▶ [RECORD SET]:
..........
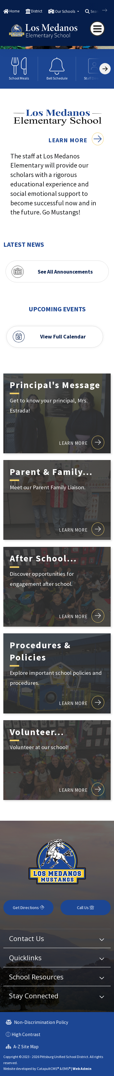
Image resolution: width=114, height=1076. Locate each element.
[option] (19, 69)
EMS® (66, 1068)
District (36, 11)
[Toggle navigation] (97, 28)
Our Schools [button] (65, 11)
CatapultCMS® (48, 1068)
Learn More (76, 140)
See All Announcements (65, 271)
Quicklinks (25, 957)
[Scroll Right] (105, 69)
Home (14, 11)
..........
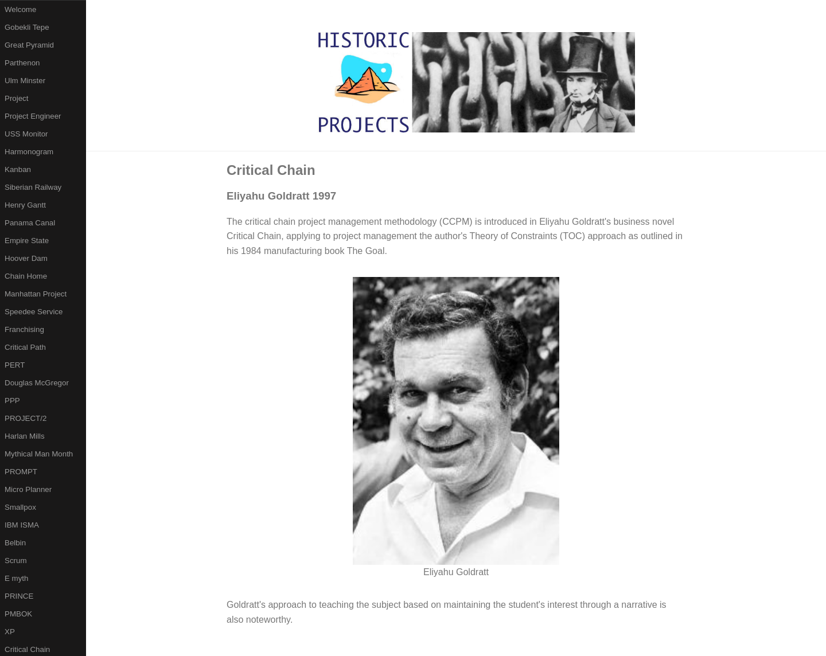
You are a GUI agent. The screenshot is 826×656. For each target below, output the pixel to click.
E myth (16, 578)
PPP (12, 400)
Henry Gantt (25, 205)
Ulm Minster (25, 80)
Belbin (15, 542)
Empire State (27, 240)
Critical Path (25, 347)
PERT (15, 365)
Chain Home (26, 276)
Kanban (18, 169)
..........
▶ [PROMPT]: Copy out, with no changes, the rows between the line containing "Image resolution: width=114, height=1076." and the line containing "[Scroll Right] (105, 69)", including both of those lines.

▶ [SOLVED PROBLEM]:
Image resolution: width=114, height=1076. Locate each element.
[option] (19, 69)
EMS® (66, 1068)
District (36, 11)
[Toggle navigation] (97, 28)
Our Schools [button] (65, 11)
CatapultCMS® (48, 1068)
Learn More (76, 140)
See All Announcements (65, 271)
Quicklinks (25, 957)
[Scroll Right] (105, 69)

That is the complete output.